EXTRACTED TEXT Block Start

So a box was chosen and then Miles would try to offer to buy them back with various amounts of cash. The boxes contained either one of three booby prizes, six other prizes (which I believe were shown at the beginning of the programme) or a star prize. I still remember the vicious laughs of the audience when a box was opened to reveal a stick of celery or some other equally useless prize. Also the joy on the contestant's faces when Miles uttered those immortal words "You have won tonight's star prize". The whole show was given a touch of class by the smooth voice overs from Bob Danvers-Walker. One wag on being subjected to some quite strong pressure from Miles to "Take the Money" replied with something like "I wouldn't take the money even if you offered £200 (a large sum of money in those days)." to which Miles offered £200 and the contestant immediately replied "I'll take the money." Ha ha ever been had?
In addition the audience was roped in to holler either "Take the Money" or "Open the Box". If you are really lucky you can still hear these shouts today. They turned the show into more of a gladiatorial fight. There was also the added excitement of Box 13. Each week one box was linked with Box 13. If this box was picked by the contestant their options were increased to "taking the money," "opening their original box which could contain anything from a major to a booby prize" or "opening Box 13" (which spookily could contain anything from a major to a booby prize)!
Sadly Michael Miles died at the early age of 52. There were rumours of alcohol abuse, but in reality he suffered from epilepsy. He appears to have been a much nicer character in real life than Hughie Green who regularly referred to him as "my dad."
Take Your Pick does have the distinction of being the first British television quiz show to offer money as prizes.
Now I feel a change of genre coming on as we turn to two western series.
Wagon Train and Rawhide (with apologies for talking about theme music again).

EXTRACTED TEXT Block End
PROVIDED RECORDS Block Start

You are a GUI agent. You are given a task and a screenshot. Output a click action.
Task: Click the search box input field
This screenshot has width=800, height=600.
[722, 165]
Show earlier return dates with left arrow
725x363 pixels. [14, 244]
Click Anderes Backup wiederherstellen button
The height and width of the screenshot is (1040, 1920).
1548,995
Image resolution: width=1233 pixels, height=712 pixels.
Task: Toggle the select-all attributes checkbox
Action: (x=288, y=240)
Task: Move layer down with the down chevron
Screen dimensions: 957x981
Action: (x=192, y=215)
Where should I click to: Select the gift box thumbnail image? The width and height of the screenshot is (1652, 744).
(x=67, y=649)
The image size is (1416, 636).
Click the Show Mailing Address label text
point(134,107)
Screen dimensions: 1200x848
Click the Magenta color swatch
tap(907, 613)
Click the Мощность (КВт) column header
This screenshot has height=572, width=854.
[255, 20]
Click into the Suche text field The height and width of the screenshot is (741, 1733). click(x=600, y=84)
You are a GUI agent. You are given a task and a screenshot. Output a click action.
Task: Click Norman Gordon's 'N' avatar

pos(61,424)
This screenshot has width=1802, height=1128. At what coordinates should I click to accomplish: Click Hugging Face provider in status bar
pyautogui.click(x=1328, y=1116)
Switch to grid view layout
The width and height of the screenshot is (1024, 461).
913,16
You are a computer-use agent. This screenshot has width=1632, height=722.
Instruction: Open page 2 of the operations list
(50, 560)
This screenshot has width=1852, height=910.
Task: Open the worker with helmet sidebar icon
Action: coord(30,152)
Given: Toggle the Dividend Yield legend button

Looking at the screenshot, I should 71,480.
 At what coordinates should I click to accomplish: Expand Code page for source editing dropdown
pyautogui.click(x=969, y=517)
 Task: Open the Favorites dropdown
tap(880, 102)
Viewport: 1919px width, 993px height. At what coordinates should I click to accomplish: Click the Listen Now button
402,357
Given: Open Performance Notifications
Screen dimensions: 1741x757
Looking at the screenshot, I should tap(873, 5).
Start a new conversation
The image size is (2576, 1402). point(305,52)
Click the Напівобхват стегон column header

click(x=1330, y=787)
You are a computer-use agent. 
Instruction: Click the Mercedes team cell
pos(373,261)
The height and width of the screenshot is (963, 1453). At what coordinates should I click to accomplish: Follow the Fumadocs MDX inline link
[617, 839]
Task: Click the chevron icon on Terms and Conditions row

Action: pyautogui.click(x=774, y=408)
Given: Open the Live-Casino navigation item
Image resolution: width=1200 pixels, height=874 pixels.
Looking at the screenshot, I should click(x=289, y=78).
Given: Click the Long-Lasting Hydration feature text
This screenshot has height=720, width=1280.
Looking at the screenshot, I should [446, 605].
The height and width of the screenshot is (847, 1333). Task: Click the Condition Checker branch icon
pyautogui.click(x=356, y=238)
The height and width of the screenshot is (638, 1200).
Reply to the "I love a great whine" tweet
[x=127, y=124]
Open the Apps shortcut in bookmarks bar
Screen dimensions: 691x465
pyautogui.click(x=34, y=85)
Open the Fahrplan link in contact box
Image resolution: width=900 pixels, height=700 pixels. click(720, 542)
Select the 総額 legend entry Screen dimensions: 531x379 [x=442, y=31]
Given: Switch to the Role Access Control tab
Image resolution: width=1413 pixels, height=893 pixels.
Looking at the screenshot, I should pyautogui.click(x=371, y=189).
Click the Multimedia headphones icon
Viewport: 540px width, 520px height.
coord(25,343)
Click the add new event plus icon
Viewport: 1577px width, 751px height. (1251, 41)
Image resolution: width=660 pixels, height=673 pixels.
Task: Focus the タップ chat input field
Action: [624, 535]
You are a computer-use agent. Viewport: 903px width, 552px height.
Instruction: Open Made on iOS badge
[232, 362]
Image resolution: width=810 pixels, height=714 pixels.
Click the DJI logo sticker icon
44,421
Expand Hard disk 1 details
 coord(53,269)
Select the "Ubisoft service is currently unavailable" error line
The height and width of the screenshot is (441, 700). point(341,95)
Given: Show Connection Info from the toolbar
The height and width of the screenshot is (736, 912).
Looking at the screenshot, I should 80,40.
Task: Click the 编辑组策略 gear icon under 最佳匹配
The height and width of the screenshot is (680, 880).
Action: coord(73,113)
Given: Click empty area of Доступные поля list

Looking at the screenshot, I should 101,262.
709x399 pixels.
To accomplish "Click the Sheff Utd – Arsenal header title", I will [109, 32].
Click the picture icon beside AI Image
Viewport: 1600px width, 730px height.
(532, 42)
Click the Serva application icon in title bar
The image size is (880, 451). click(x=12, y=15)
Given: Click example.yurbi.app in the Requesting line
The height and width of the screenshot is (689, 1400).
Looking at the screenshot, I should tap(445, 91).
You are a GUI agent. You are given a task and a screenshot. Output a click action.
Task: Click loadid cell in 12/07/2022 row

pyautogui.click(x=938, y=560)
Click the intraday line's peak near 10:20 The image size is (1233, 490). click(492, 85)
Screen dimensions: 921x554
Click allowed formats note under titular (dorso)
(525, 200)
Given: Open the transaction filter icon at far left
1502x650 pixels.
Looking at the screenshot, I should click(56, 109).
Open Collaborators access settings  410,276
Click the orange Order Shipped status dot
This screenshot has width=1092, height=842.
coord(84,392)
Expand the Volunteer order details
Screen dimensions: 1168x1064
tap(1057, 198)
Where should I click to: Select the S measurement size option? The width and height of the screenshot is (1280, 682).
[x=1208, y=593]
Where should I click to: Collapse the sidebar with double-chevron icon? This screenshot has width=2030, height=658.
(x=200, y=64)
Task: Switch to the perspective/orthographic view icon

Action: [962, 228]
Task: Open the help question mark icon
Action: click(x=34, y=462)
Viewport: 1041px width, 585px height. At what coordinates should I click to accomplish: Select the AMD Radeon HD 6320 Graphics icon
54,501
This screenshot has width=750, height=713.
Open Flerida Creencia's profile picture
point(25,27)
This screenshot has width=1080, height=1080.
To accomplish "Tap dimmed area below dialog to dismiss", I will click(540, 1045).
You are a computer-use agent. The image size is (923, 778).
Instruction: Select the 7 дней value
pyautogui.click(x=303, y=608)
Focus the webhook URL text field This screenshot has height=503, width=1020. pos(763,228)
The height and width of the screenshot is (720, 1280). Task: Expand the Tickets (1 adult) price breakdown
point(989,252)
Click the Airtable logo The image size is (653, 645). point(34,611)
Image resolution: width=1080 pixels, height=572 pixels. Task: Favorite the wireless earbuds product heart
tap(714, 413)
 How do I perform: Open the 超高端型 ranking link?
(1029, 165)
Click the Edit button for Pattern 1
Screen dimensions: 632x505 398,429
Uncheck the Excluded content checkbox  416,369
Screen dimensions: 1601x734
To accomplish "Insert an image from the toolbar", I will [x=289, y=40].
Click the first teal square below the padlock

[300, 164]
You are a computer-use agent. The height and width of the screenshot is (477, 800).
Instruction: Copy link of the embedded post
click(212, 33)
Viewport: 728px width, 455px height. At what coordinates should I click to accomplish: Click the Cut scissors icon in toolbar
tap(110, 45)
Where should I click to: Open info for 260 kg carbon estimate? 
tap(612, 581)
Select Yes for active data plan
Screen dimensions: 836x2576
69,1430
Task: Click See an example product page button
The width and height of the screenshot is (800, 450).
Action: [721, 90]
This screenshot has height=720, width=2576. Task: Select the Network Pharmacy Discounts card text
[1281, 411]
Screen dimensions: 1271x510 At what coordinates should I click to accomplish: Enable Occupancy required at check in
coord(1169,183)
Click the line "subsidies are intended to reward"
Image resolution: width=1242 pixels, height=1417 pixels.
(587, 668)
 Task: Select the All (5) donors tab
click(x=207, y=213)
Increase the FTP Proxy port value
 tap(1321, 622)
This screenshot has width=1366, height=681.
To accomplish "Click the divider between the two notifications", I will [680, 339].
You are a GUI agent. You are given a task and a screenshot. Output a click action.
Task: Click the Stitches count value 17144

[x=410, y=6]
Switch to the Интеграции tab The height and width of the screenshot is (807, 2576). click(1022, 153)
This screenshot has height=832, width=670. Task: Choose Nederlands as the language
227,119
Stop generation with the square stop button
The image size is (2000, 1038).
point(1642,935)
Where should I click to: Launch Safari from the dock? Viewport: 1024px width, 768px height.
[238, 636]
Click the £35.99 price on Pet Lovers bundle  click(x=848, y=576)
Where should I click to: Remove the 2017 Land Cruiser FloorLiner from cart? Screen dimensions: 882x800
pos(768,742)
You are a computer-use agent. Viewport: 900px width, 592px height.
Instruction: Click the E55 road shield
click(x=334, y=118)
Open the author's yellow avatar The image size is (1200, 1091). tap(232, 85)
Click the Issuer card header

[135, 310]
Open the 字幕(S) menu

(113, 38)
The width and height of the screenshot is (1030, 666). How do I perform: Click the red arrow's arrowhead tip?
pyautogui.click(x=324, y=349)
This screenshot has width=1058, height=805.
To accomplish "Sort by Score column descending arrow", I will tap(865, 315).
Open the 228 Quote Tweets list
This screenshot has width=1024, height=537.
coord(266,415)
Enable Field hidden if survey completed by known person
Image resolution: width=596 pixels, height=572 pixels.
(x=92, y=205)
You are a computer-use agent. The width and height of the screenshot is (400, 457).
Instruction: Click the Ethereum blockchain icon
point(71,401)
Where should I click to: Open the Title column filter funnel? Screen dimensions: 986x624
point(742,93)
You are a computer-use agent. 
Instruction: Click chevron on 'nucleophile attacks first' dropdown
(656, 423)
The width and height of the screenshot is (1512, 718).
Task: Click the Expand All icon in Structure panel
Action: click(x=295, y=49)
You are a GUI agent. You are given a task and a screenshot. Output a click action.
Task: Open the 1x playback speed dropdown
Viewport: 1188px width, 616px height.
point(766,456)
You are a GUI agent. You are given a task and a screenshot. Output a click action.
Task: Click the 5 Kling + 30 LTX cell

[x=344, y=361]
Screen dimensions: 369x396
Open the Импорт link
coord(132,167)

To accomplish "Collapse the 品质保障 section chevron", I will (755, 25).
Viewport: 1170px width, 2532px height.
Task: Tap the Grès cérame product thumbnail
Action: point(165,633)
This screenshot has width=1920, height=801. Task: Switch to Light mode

PROVIDED RECORDS Block End

- **WORK ORDER 1**:
Please rewrite the paragraph of the text about old television shows that begins "In addition the audience" as a short list, keeping its main facts.
- **WORK ORDER 2**:
Pick up the text about old television shows after its last sentence and write what comes next.
The entries aren't needed here.

- **RESPONSE AREA 1**:
- The audience was brought in to shout either "Take the Money" or "Open the Box," and with real luck these shouts can still be heard today.
- The shouting made the show more like a gladiatorial fight.
- Box 13 added extra excitement: each week one box was linked with it.
- A contestant who picked that box could take the money, open their original box (anything from a major to a booby prize), or open Box 13 (which could also hold anything from a major to a booby prize).

- **RESPONSE AREA 2**:
I have three memories of Rawhide. 1/ It seemed to be on television all the time 2/ It featured Clint Eastwood and 3/ It had a signature tune by Frankie Laine that somebody bought for me on a 78 and the words were something like: Rollin rollin/Keep them doggies rollen/Rawhide. Never could understand where the dogs came into the equation. Anyway I have since found that the above lyrics weren't quite spot on but there's too little time to bother about that at the moment.
Rawhide ran from 1959 to 1966 and surrounds the movement of cattle from Missouri to Texas (I know this as I looked it up on the internet). Of course as I was only seven years old at the time I had no idea about the geographic sensibilities or the distances involved or the point of it all. No I was more impressed with the old can that Clint Eastwood used to drink out of (or am I getting mixed up with Wagon Train already?).
Apparently only about 200 head of cattle were used in the filming to represent the herd of 3,000. They must have run around a bit in order to look like a real crowd. I can't remember a single storyline but what the heck. I do know that Eastwood played the part of Rowdy Yates. Couldn't understand that first name as I thought it meant he was rather incontrollable - probably had a brother called Rowdy Behaviour.
At the end of each episode the boss used the immortal words "Move em on/Head em out" which was probably the signal for my mother to make a cup of tea!
Wagon Train seemed much more ridiculous. At least I could see some point in driving cattle along even if I did think the drovers were employed to take them for a run to tire them out before bedtime. But Wagon Train - well that was another kettle of fish altogether. It ran from 1957 until 1965. It starred Ward Bond long before he began making tea bags. He was the trail boss until he messed things up by dying in 1960 and having to be replaced - American series had a habit of just replacing people with no explanation whatsoever. They just changed looks, height, weight etc and we carried on watching.
To me the old train just used to ride around a bit (on horseback of course) and then stop and get surrounded by Indians, kill most of them and then move on and ride around a bit (on horseback of course) and then stop and get surrounded by Indians, kill most of them and then move on and ride around (you probably get the idea by now). So swiftly side-stepping Wagon Train it's time to move on to some comedy which will appear in part two.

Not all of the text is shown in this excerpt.